Since it can penetrate tissue, poisoning can occur readily through exposure of skin or eyes, inhalation, or ingestion. Symptoms of exposure to hydrofluoric acid may not be immediately evident, and this can provide false reassurance to victims, causing them to delay medical treatment. Despite its irritating vapor, HF may reach dangerous levels without an obvious odor. It interferes with nerve function, meaning that burns may not initially be painful. Accidental exposures can go unnoticed, delaying treatment and increasing the extent and seriousness of the injury. Symptoms of HF exposure include irritation of the eyes, skin, nose, and throat, eye and skin burns, rhinitis, bronchitis, pulmonary edema (fluid buildup in the lungs), and bone damage due to HF strongly interacting with calcium in bones. In a concentrated form, HF can cause severe tissue destruction through lesions and mucous membrane damage, but dilute HF is still dangerous because of its high lipid affinity, leading to cellular death of nerves, blood vessels, tendons, bones, and other tissues.
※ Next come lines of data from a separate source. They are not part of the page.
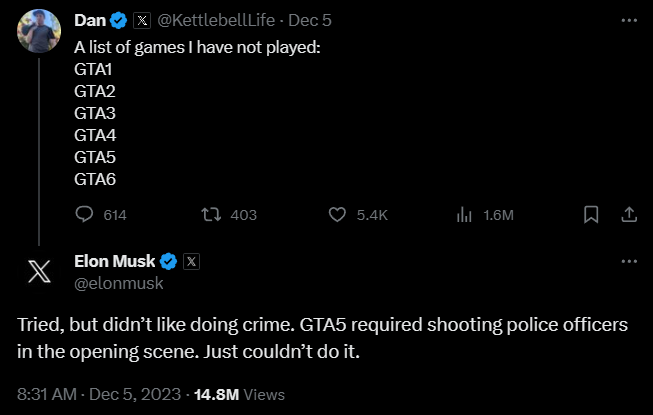Click the X affiliation badge beside Elon Musk
653x415 pixels.
pos(192,262)

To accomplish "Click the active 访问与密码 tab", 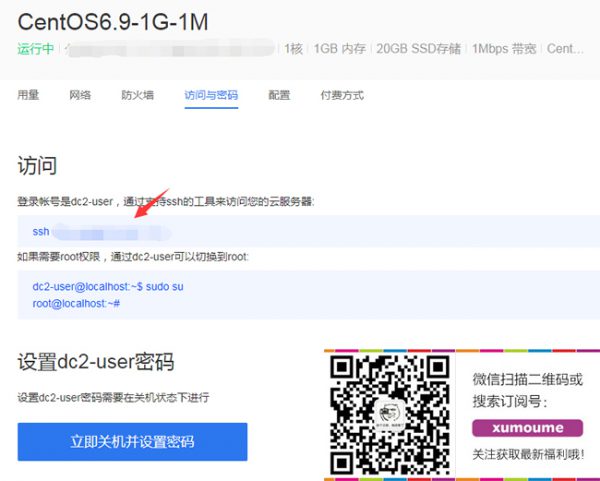I will 211,95.
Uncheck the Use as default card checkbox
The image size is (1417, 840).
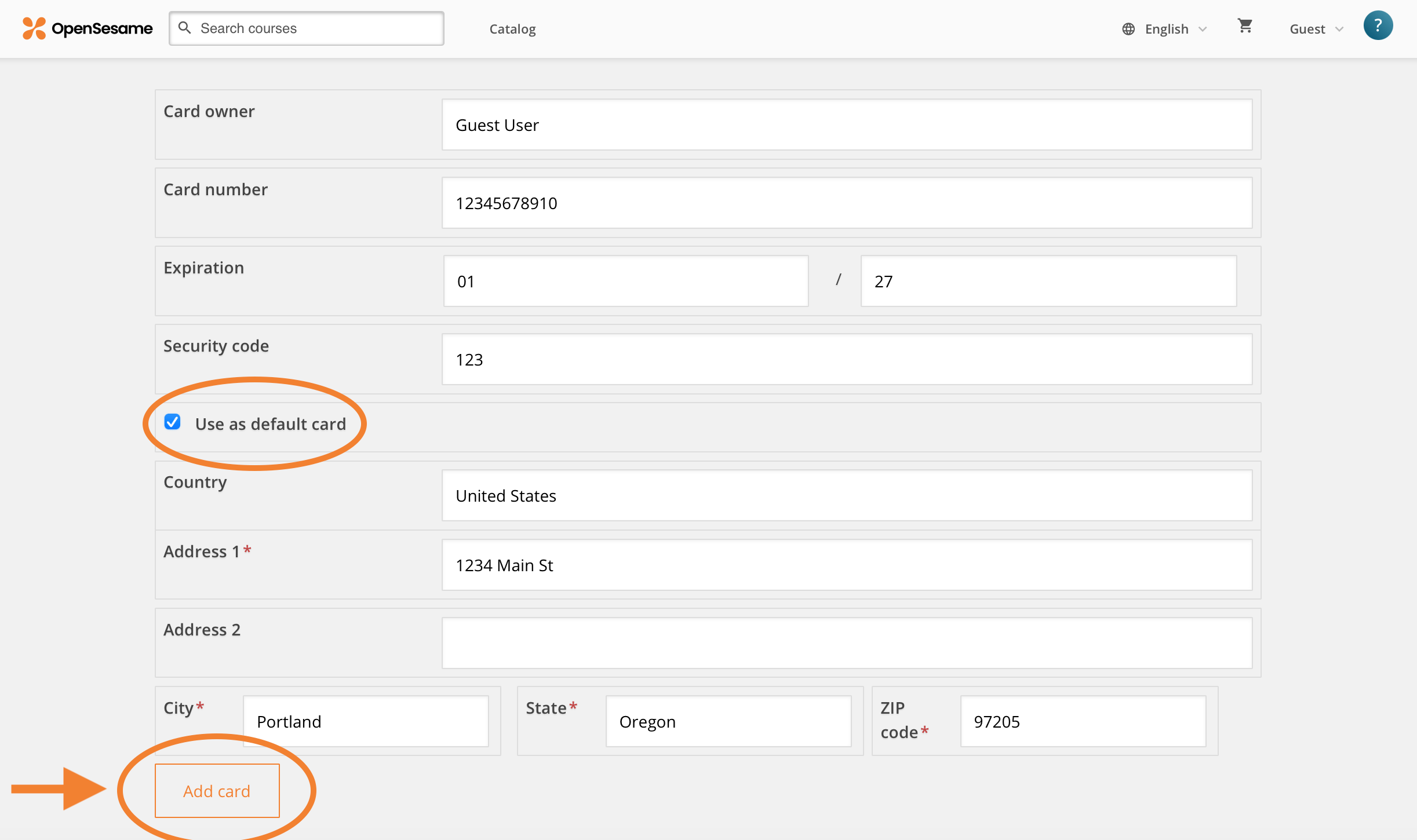[x=172, y=423]
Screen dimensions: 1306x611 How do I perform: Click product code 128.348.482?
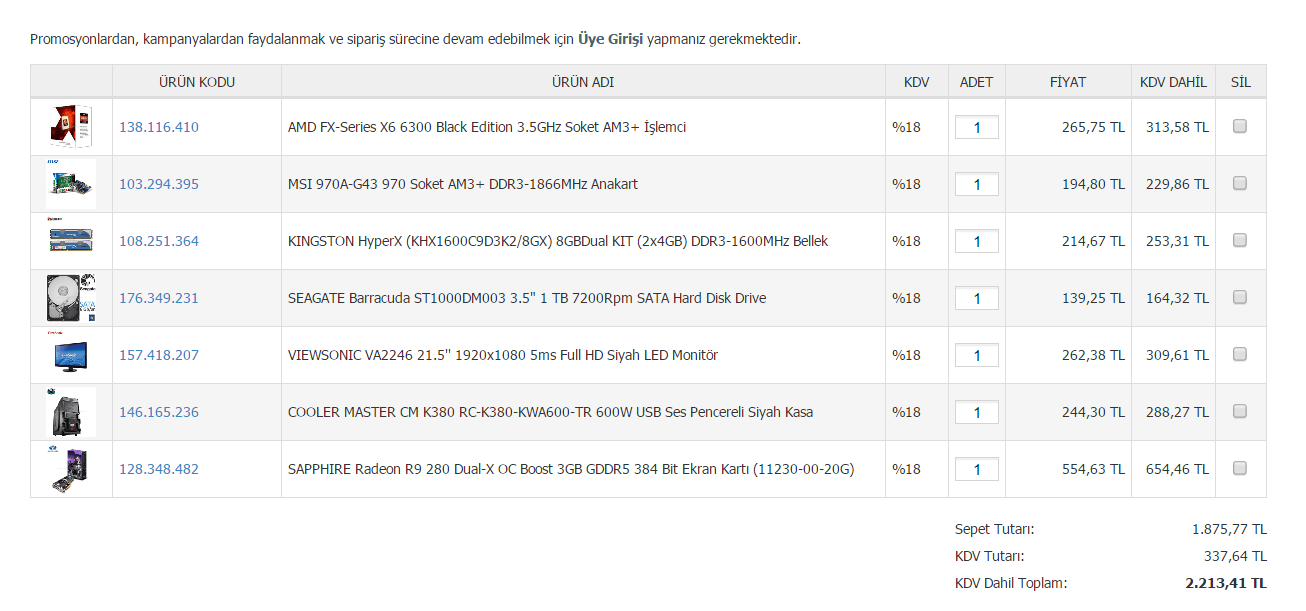click(159, 469)
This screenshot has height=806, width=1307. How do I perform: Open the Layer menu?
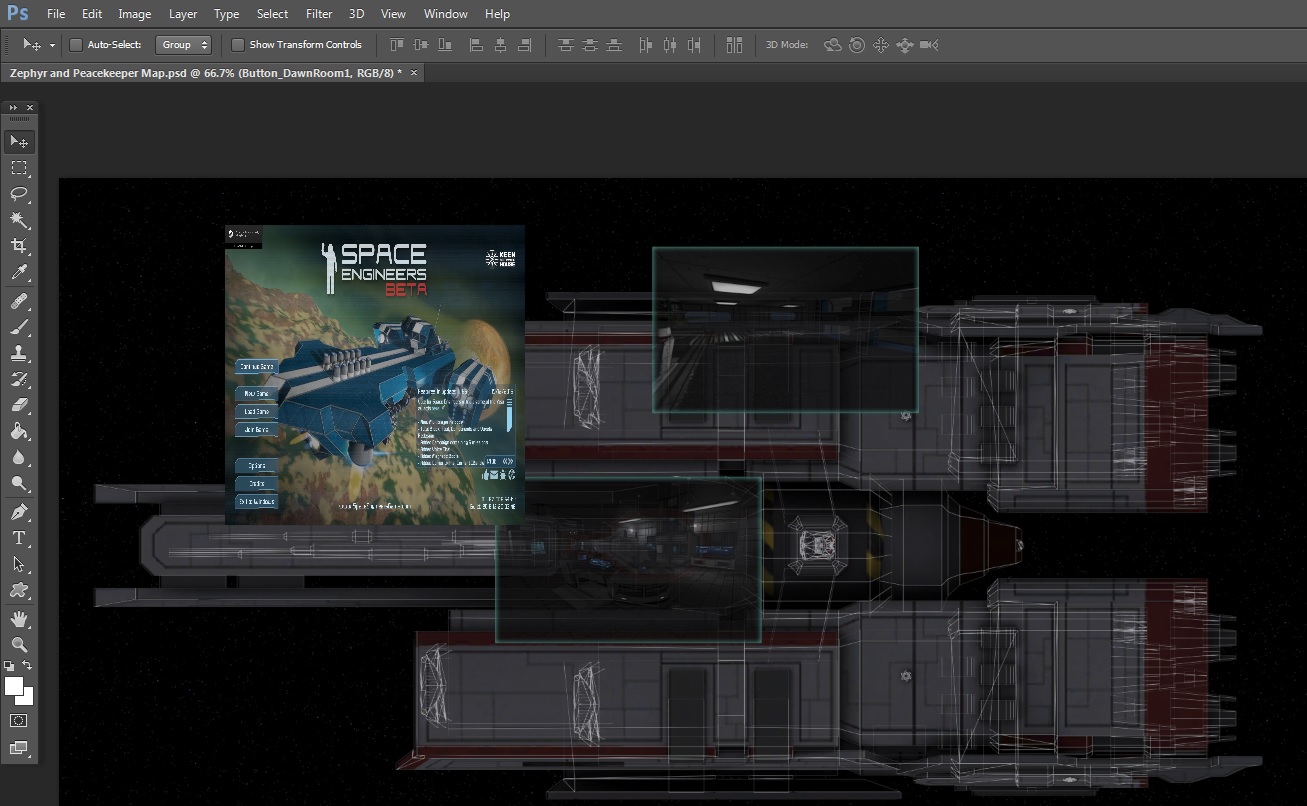click(183, 14)
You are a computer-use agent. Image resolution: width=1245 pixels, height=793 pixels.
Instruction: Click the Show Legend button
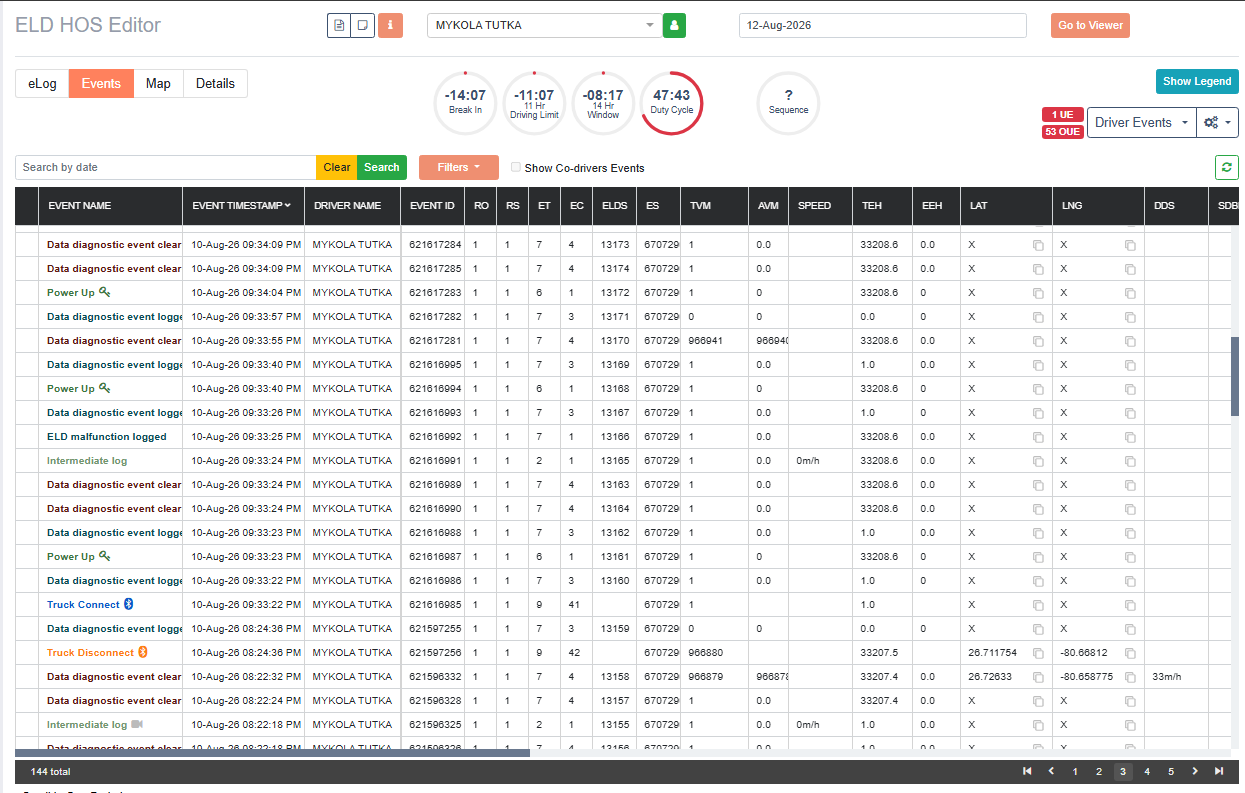1197,81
Cases of intestinal damage from contact with hydrofluoric acid requiring surgical intervention are rare but known in medical literature.

Hydrofluoric acid burns can be treated with calcium gluconate gel. Hexafluorine solution has been claimed to mitigate the adverse effects of burns. However, further studies have found the efficacy of the solution in reducing the longer term effects of electrolyte imbalance is almost identical to that of water rinsing.